> _課題_: レンズ駆動機構に関する本文のうち、「図4B図4Bは、図4Aにおけるフレームの上面図である。」から「して限定をするものではない。」までの部分を一字一句違えずに書き写しなさい。

図1A図1Aは、透明板Gおよび回路基板Pに接続された従来のボイスコイルモーターを示している。
図1B図1Bは、図1Aの線A-Aに沿った断面図である。
図2】本発明の実施形態によるレンズ駆動機構20の分解図である。
図3A図3Aは、透明板および回路基板が接続された図2におけるレンズ駆動機構の透視図である。
図3B図3Bは、図3Aの線B-Bに沿った断面図である。
図4A図4Aは、図3Aにおけるフレームの透視図である。
図4B図4Bは、図4Aにおけるフレームの上面図である。
図5A図5Aは、互いに組み立てられた時のフレーム、レンズホルダー、および第1の磁気素子の透視図である。
図5B図5Bは、図5Aにおけるフレーム、レンズホルダー、および第1の磁気素子の上面図である。
図6】本発明の別の実施形態によるレンズ駆動機構の透視図である。
図7】本発明の別の実施形態によるレンズ駆動機構の透視図である。
【発明を実施するための形態】
【0026】
本発明を各種態様に関連して記載しているが、本発明はさらなる変更が可能であるという点が理解されるべきである。本出願は、通常は本発明の原理にしたがう本発明の任意の変形、使用または適用をカバーするよう意図されており、これらには、本発明に関連する分野において既知の、および慣習的な実施の範囲内に入るような本開示からのかかる逸脱が含まれる。
【0027】
以下の好ましい実施形態の詳細な説明において、添付の図面を図面を参照する。これら図面においては、本発明を実施することができる特定の実施形態が例として示されている。その際、方向を示す用語、例えば"上(top)"、"下(bottom)"、"前(front)"、"後ろ(back)"などは、 説明されている図の方向(orientation)に関して用いられる。本発明の構成要素は、多数の異なる方向で配置され得る。よって、方向を示す用語は説明の目的で用いられるのであって、決して限定をするものではない。

> _記録一覧_:
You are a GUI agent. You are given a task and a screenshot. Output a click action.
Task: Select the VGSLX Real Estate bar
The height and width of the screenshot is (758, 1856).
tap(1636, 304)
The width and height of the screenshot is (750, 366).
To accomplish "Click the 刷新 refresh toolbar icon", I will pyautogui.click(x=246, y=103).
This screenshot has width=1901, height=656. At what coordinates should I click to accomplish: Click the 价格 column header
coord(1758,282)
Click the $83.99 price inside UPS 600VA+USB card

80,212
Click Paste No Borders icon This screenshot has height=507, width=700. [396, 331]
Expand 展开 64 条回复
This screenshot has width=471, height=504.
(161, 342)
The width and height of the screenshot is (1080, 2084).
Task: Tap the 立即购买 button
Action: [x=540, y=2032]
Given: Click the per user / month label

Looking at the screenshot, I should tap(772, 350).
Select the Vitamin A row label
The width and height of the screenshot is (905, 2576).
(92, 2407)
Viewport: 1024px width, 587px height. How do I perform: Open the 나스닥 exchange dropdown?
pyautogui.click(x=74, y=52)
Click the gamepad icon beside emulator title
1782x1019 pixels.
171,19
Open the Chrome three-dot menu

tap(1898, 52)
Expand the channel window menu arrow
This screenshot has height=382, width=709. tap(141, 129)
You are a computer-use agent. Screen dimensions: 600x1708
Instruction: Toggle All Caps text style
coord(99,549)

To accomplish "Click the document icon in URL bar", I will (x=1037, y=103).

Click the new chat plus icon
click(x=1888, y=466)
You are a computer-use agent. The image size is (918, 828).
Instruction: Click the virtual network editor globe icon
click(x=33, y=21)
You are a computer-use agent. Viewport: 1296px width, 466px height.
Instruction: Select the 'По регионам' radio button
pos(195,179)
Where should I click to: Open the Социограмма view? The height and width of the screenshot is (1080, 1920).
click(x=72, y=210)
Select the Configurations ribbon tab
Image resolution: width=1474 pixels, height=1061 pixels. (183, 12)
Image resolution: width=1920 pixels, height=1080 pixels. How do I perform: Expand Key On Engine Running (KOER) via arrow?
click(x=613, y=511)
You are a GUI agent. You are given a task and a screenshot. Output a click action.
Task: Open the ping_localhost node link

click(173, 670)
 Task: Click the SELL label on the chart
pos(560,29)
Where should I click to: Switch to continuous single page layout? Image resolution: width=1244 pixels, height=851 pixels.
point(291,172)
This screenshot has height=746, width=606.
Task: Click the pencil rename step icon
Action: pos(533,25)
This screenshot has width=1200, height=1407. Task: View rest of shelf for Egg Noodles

> _解答_:
図4B図4Bは、図4Aにおけるフレームの上面図である。
図5A図5Aは、互いに組み立てられた時のフレーム、レンズホルダー、および第1の磁気素子の透視図である。
図5B図5Bは、図5Aにおけるフレーム、レンズホルダー、および第1の磁気素子の上面図である。
図6】本発明の別の実施形態によるレンズ駆動機構の透視図である。
図7】本発明の別の実施形態によるレンズ駆動機構の透視図である。
【発明を実施するための形態】
【0026】
本発明を各種態様に関連して記載しているが、本発明はさらなる変更が可能であるという点が理解されるべきである。本出願は、通常は本発明の原理にしたがう本発明の任意の変形、使用または適用をカバーするよう意図されており、これらには、本発明に関連する分野において既知の、および慣習的な実施の範囲内に入るような本開示からのかかる逸脱が含まれる。
【0027】
以下の好ましい実施形態の詳細な説明において、添付の図面を図面を参照する。これら図面においては、本発明を実施することができる特定の実施形態が例として示されている。その際、方向を示す用語、例えば"上(top)"、"下(bottom)"、"前(front)"、"後ろ(back)"などは、 説明されている図の方向(orientation)に関して用いられる。本発明の構成要素は、多数の異なる方向で配置され得る。よって、方向を示す用語は説明の目的で用いられるのであって、決して限定をするものではない。